The court in its ruling also pointed out that “gender identity is one of the most fundamental aspects of life which refers to a person’s intrinsic sense of being male, female or transsexual.” “Discrimination is so large and pronounced, especially in healthcare, employment and education, leave aside social exclusion. Now, it is time for us to recognise the rights of transgenders as a separate category and to extend and interpret the Constitution in such a manner as to ensure a dignified life for them,” observed the Bench of Justices KS Radhakrishnan and AK Sikri, who pronounced the judgement protecting the right of the Third Gender to live with dignity.

Gender dysphoria

It is a fundamental unease and dissatisfaction with the biological sex one is born with (one’s body) which results in anxiety, depression, restlessness, and other symptoms.  The dysphoria often acts as a catalyst to change one’s body and gender expression (how one presents to the world) to be more in keeping with what is felt to be one’s gender identity (the gender that one feels oneself to be).

In simpler terms this means that natal (biological) males, who are gender dysphoric have unease, dissatisfaction and even disgust with their male genitals, body hair, angularity, facial hair, musculature and any other attributes that one typically identifies with “maleness”. Natal females who are gender dysphoric can have similar feelings with developing breasts, fuller hips, long hair, menstruation and other attributes that are associated with femaleness.

For many transgender individuals being transgender is not just about wanting to live in the social role of the other gender (to some degree), but it’s also about a fundamental dissatisfaction with one’s body.

India’s first transgender entrepreneur

A different voice

Kalki Subramaniam grew up with the stigma of a transgender insulted by others in schools and colleges, but that only made her a strong person.
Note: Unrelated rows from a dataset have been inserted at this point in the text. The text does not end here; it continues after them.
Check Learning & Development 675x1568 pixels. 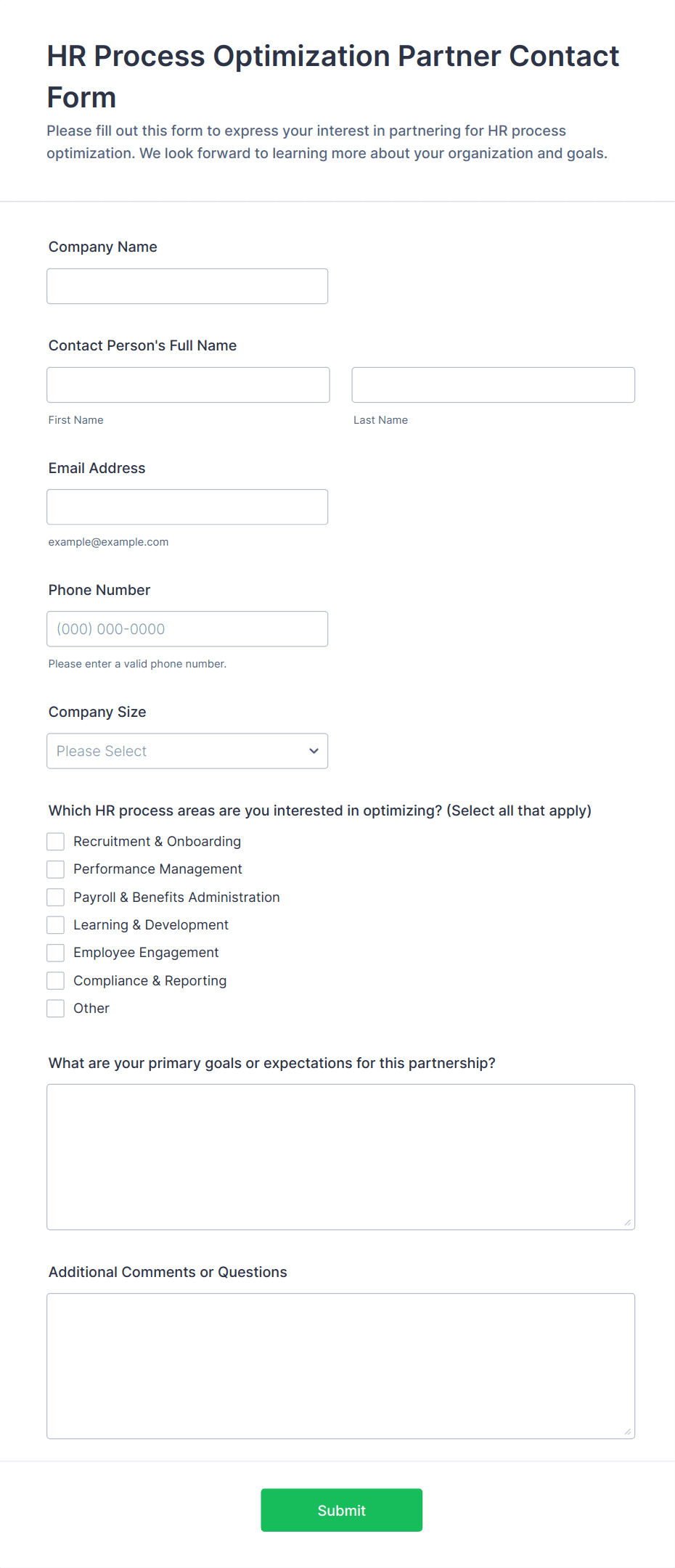click(55, 924)
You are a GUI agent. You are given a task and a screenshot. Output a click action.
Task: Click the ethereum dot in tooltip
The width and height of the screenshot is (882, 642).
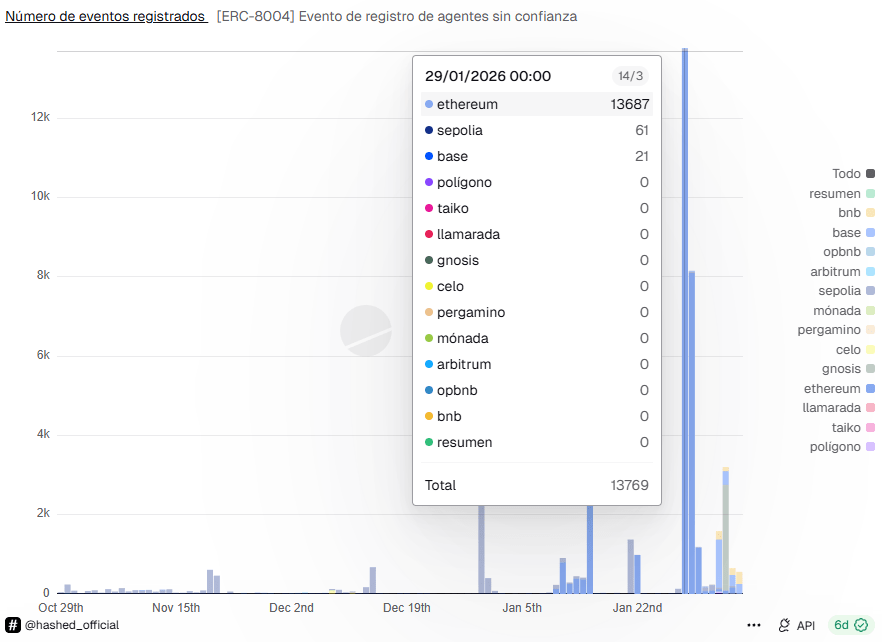429,104
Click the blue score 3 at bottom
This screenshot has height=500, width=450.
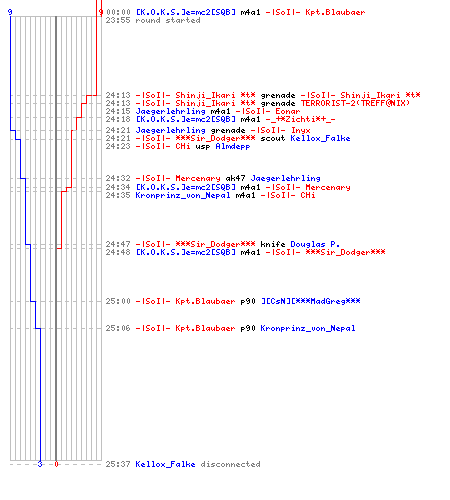40,464
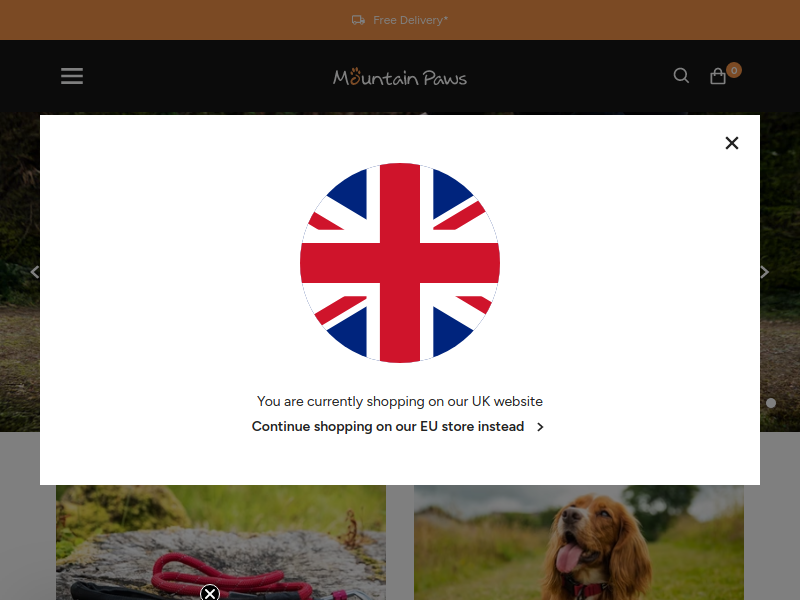The image size is (800, 600).
Task: Open the spaniel dog photo tile
Action: (x=579, y=542)
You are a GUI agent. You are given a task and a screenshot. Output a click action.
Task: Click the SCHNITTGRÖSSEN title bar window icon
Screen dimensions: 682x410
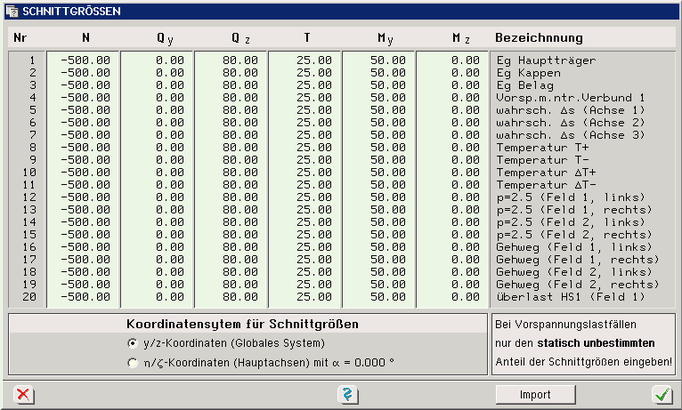pyautogui.click(x=11, y=10)
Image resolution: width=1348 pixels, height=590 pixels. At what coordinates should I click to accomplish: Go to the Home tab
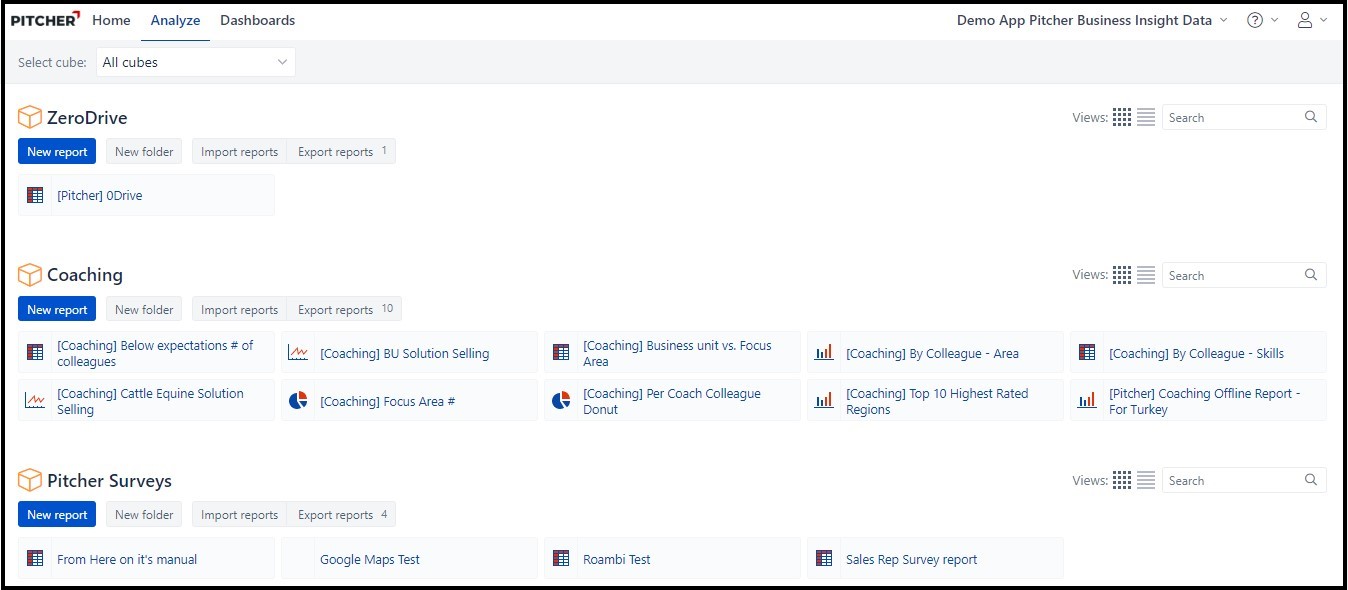click(111, 20)
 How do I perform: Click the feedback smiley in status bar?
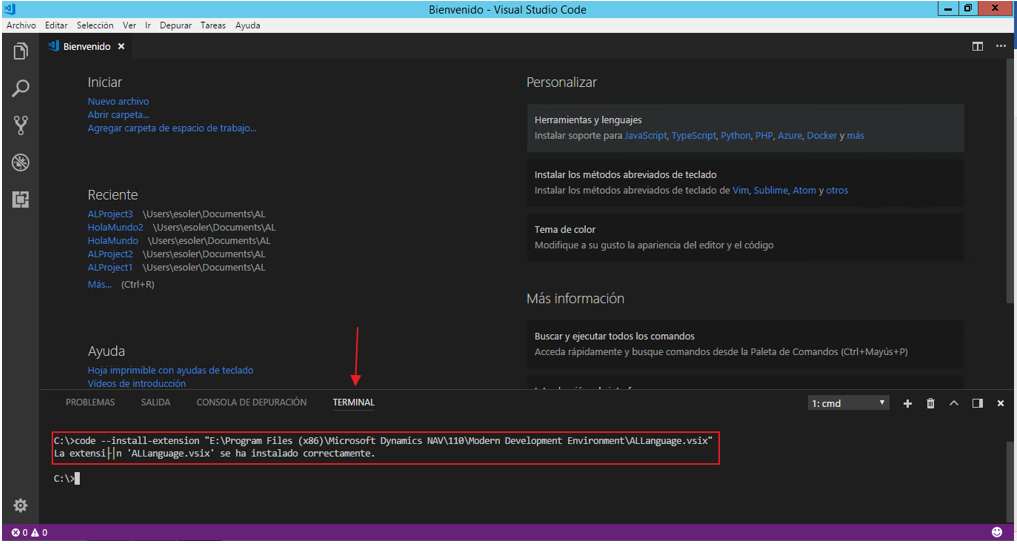click(997, 532)
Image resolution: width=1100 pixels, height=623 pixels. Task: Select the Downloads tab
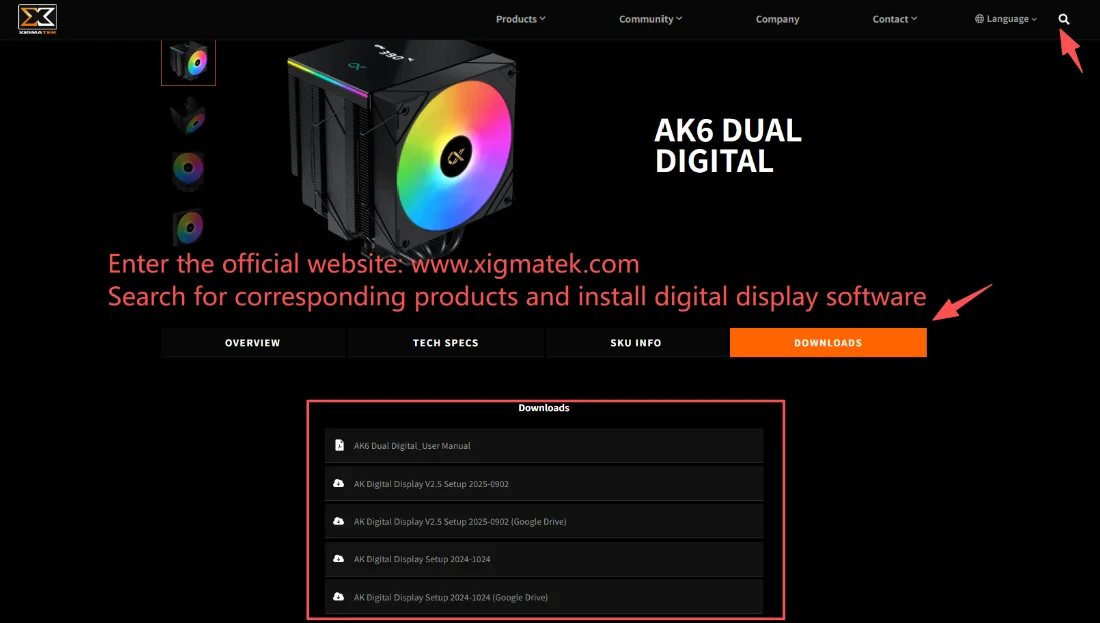tap(828, 342)
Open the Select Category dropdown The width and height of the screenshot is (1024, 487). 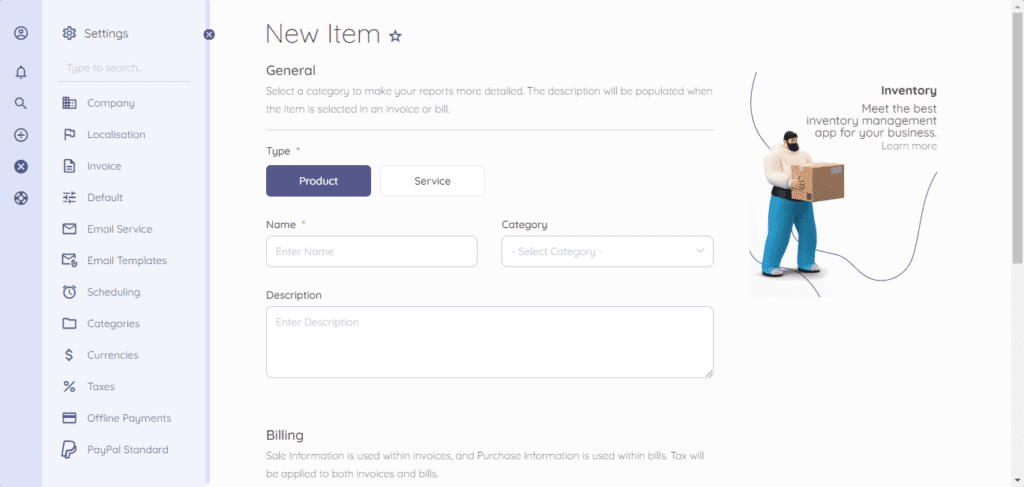[607, 251]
She fiercely campaigns for social, political, and economic equality and rights of transgender and inter-sex people.

Kalki is now the founder of Sahodari Foundation, an organisation working for the social, economic and political empowerment of transgenders in India. A transgender rights activist, an actor and a transsexual woman herself, Kalki holds two Masters degrees in Journalism and Mass Communication and International Relations.

Through Sahodari, she works with the entrepreneurship training which can positively change the poor transgender and intersex peoples livelihood choices a life away from begging and a life with dignity. With the public, she advocates against the transgender discrimination and hatred, and voices for inclusion of transgender and intersex people at all levels. She has lectured at numerous seminars, colleges and universities in India and the US.

Basically, Kalki is an actress who makes documentaries. She is also the editor of the Tamil magazine for transgenders called Thirunangai. She also works as an independent media specialist. She develops web-based projects and is a scriptwriter for documentaries and animation. films.

Festival of the ‘Third Kind’

Koovagam, a remote village in the Ulundurpettai taluk in Villupuram district of Tamil Nadu, is primarily known for its annual 15-day festival of transgender and transvestite people, in the Tamil month of Chitrai (April/May).

The festival takes place at the Koothandavar Temple dedicated to Aravan (Koothandavar). The participants marry the Lord Koothandavar, thus reenacting an ancient myth of Lord Vishnu who married Kootandavar after taking the form of a woman called Mohini. The second day of the festival is about mourning the death of the groom by breaking their bangles and singing and dancing ritualisticly. An annual beauty pageant and several other competitions like singing are held. The festival premises are also venues for several seminars to discuss the basic rights and health care issues of transgender and transvestite people. People from different places attend this festival.